Nondisposable Equipment Also Carries Contamination Risks
As discussed in my interview with Dr. David Lewis, Ph.D., a retired microbiologist with the Environmental Protection Agency (EPA) last year, nondisposable tools such as flexible sigmoidoscopes and colonoscopies are also risky for the patient.
Since they must be reused, these tools require cleaning and sterilization before each use, both inside and out. However, testing reveals that this is virtually impossible, and the disinfection process used by most clinics and hospitals fails to properly clean and sterilize these tools.
As a result, patients take great chances when these tools are used on them, as they spread all manner of infections from one patient to another. There is a solution — create flexible scopes that can be autoclaved (heat-sterilized). But manufacturers have not been pressured to come up with such a design. As noted by Lewis, it really boils down to federal agencies failing to take the contamination issue seriously enough.
If you’re having a colonoscopy done, or any other procedure where a flexible endoscope will be used, be sure to ask how it is cleaned, and which cleaning agent is being used.
If the hospital or clinic uses peracetic acid, your likelihood of contracting an infection from a previous patient is very slim.
If the answer is glutaraldehyde, or the brand name Cidex (which is what 80% of clinics use), cancel your appointment and go elsewhere.
Asking what they use to clean the scope is a key question that could save your life. It’s important that we all start to do this because the FDA simply does not have the incentive to take action on it.

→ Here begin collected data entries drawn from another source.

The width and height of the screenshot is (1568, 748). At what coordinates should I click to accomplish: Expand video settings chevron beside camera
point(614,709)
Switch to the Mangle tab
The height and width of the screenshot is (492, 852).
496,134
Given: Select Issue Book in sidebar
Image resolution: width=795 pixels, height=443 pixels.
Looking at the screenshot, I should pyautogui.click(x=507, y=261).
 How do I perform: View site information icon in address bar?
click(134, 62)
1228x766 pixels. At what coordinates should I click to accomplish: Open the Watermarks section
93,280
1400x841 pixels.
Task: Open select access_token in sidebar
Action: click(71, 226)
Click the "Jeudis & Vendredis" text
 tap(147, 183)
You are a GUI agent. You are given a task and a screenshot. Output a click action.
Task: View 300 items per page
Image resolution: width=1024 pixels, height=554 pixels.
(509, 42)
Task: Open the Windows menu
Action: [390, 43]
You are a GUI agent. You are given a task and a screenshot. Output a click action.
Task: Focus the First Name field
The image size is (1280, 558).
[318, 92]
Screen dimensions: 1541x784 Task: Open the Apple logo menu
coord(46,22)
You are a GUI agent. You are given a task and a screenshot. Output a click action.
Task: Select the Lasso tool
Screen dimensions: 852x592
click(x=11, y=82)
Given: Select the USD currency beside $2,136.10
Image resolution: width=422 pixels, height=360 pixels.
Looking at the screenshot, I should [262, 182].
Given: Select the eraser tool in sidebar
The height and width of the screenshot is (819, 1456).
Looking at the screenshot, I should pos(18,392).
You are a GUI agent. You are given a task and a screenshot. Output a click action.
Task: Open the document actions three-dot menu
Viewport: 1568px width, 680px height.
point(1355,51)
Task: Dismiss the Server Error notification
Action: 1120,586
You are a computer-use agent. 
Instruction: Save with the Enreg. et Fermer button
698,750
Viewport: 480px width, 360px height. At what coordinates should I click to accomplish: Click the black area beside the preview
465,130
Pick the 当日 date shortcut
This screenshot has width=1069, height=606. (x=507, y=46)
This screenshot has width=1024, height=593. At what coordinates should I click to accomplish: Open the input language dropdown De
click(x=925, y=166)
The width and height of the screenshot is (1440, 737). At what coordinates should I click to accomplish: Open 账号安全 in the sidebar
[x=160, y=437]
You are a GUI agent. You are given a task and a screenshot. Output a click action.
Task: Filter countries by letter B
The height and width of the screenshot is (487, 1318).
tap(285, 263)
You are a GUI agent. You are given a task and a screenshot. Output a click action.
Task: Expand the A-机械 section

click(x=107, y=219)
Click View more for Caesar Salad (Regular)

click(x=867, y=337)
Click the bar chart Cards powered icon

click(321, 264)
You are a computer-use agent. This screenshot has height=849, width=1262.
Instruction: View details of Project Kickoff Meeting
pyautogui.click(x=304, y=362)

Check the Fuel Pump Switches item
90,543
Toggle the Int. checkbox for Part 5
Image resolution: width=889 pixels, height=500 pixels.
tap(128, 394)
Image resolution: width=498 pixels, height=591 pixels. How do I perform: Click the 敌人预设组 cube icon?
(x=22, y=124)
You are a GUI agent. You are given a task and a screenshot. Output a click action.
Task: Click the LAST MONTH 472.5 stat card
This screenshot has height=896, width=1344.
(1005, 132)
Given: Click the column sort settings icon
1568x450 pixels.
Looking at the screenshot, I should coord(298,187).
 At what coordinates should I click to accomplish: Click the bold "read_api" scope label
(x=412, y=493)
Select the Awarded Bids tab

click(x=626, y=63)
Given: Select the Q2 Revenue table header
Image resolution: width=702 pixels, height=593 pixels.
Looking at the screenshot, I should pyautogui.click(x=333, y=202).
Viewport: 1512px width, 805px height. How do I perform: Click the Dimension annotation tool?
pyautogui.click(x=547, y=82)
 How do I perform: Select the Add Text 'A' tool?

However, once enough people refuse to have these procedures done with glutaraldehyde-sterilized instruments, then clinics and hospitals will change, even if the FDA does nothing. It’s also crucial that health care professionals who are reading this start addressing the issue from the inside. You really need to be aware of this issue, and how it’s placing patients at risk.
As for flawed surgical tools, there’s very little you, as a patient, can do about it. Ideally, hospitals everywhere would hire someone to carefully inspect all surgical tools prior to use. In all, Poling’s report reveals there is much room for improvement in this industry, if we are to place patient welfare first.